Edit: I was able to work around this. From what I've read, a bare metal restore from a physical to virtual machine is not supported, but that's what I tried and it worked beautifully. The only thing that went right today.
So, disk2vhd isn't needed (and as we've seen, didn't work). Instead I took these steps:
1. Control Panel -> File History. After it finishes searching for drives, at the bottom left of the page is a link to System Image Backup. Run it, and select a target drive for the backup. I used a 64Gb key drive. Next, it will show you the volumes that will be backed up. It automatically selects (and you cannot deselect) the volumes required for a bare metal restore. Any additional volumes are optional. You'll probably want to deselect the target drive for the backup.

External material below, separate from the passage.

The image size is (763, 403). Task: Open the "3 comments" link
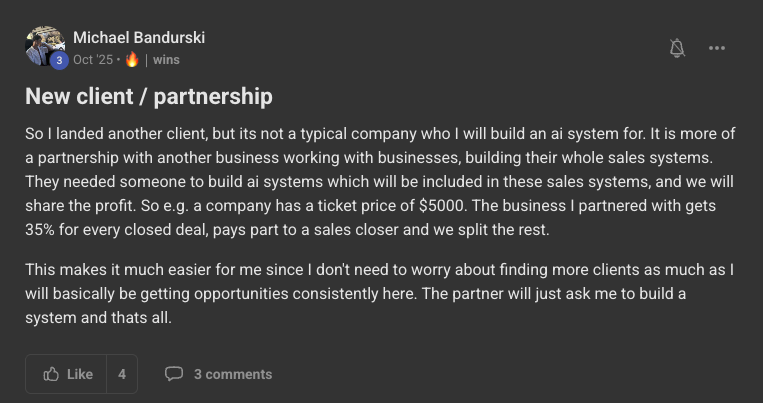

2. After the backup is complete, either move the drive over to the Hyper-V host or access it over the network.
3. In Hyper-V Manager, create a VHDX virtual disk from the backup drive. Then create a blank VHDX that is at least the size of the original machine's system disk (which may have multiple volumes). In my case, this was a 2Tb disk, to which I added an extra 128Gb just to be sure. This isn't the size of the image backup, it's the size of the disk from which the image backup was taken. I made my disks fixed size. I don't know if it would work otherwise.

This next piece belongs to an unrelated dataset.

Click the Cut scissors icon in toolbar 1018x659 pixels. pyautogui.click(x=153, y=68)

4. Create a Gen 2 virtual machine (this was necessary for me since my original machine used EFI boot). On the SCSI host adapter, attach the blank disk that will take the image restore, and attach a second disk containing the image backup (this can be deleted later).
5. Create a second SCSI host adapter and attach a DVD drive to it (also may be deleted later). Not sure if you really need the second adapter but I was just being cautious. Assign the ISO image for your original machine's install disc (Windows 8.1 Pro Update 1, in my case) to the DVD. Set the DVD to boot.
6. Run the VM and press a key when prompted to run from the DVD. Select the Repair option, and drill down until you get to a page with the option for a System Image Restore. Click on that and then select the drive containing your backup when prompted. It will inform you that drive C: (your blank drive) will be wiped out and resized to match the original system drive that was backed up. Then let it run. In my case it took maybe three or four minutes, but it was a very sparsely populated 2Tb drive.
7. After the restore completes, you should be good to go. After testing the new VM, I deleted the second SCSI disk with the backup image, as well as the DVD and its host adapter.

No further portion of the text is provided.